The company vowed to focus in coming months on plowing more investment into growth, marketing and sales, and on laying the regulatory groundwork for a slew of new drugs currently in its pipeline. Novartis CEO Raymund Breu told Reuters the company expects to launch 14 new drugs from 2000 to 2002.
Novartis limited its report Thursday to sales performance in the first half and second quarter of the year. The company plans to release full earnings figures Aug. 26.
The numbers showed uniform sales growth across the company's Healthcare and Consumer Health divisions, its first- and third-largest businesses, respectively.
Total first-half group sales rose 1 percent to 16.31 billion Swiss francs ($10.34 billion) from 16.2 billion, Sales for the first quarter, without divestitures, were 8.43 billion francs, up 1 percent from 8.29 billion a year earlier.
But sales in Novartis's second-largest division, Agribusiness, declined broadly as tough market conditions bit into the crop protection, seeds and animal health businesses. For the second quarter, ended June 30, the unit's sales fell 10 percent to 2.375 billion Swiss francs from 2.643 billion Swiss francs a year earlier. First-half sales had an identical percentage decline, to 4.778 billion Swiss francs from 5.306 billion.
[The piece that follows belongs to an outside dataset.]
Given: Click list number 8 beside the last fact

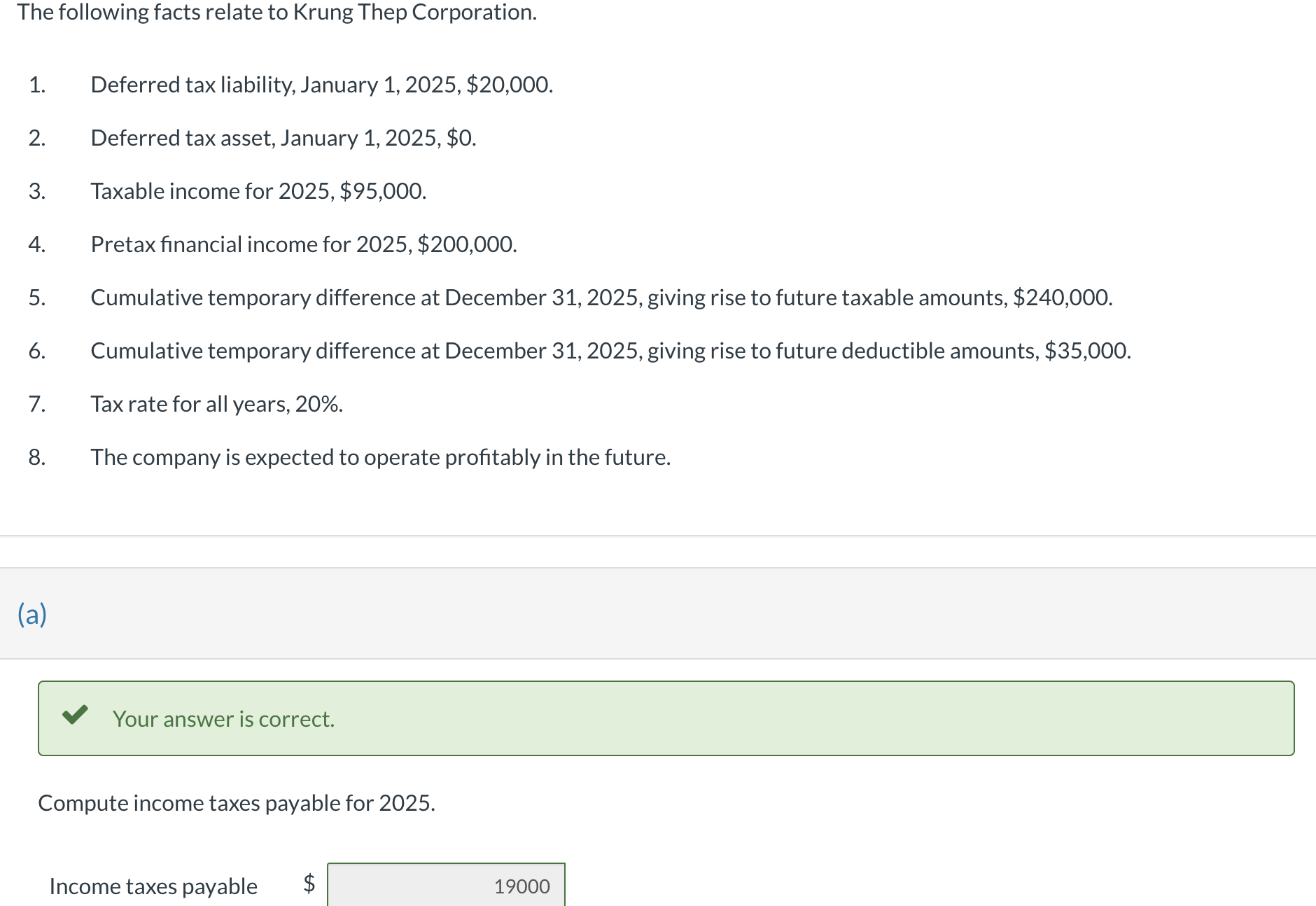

Last month, Novartis announced plans to cut 1,100 jobs in the unit, representing just over 6 percent of its 18,000 workforce, as part of a two-year drive, dubbed "Project Focus", to strengthen competitiveness and revive sales in the ailing division.
Sales in Healthcare, comprised of pharmaceuticals, generics and Ciba Vision eye products, rose an aggregate 7 percent to 4.747 billion francs in the second quarter, and 6 percent over the first half, to 9.014 billion francs. Consumer Health revenues increased 7 percent over the quarter and 6 percent for the first six months of the year.
Novartis credited strong demand for its new-class hypertension drugs, Diovan and Co-Diovan, whose sales increased 90 percent, gaining a wider market berth globally and in the united states, with some of the division's sturdy 7 percent sales growth.
Pharmaceutical sales rose 10 percent in the U.S. market, offsetting weakness in Brazil.
Agribusiness, the lone underperformer, was hit by price pressures and acreage reductions in the crop protection business in the United States and Europe, and low levels of crop disease in certain markets.
Looking ahead, the company forecast continued sales growth in Healthcare and Consumer Health this year, "and an unchanged difficult marketplace for Agribusiness."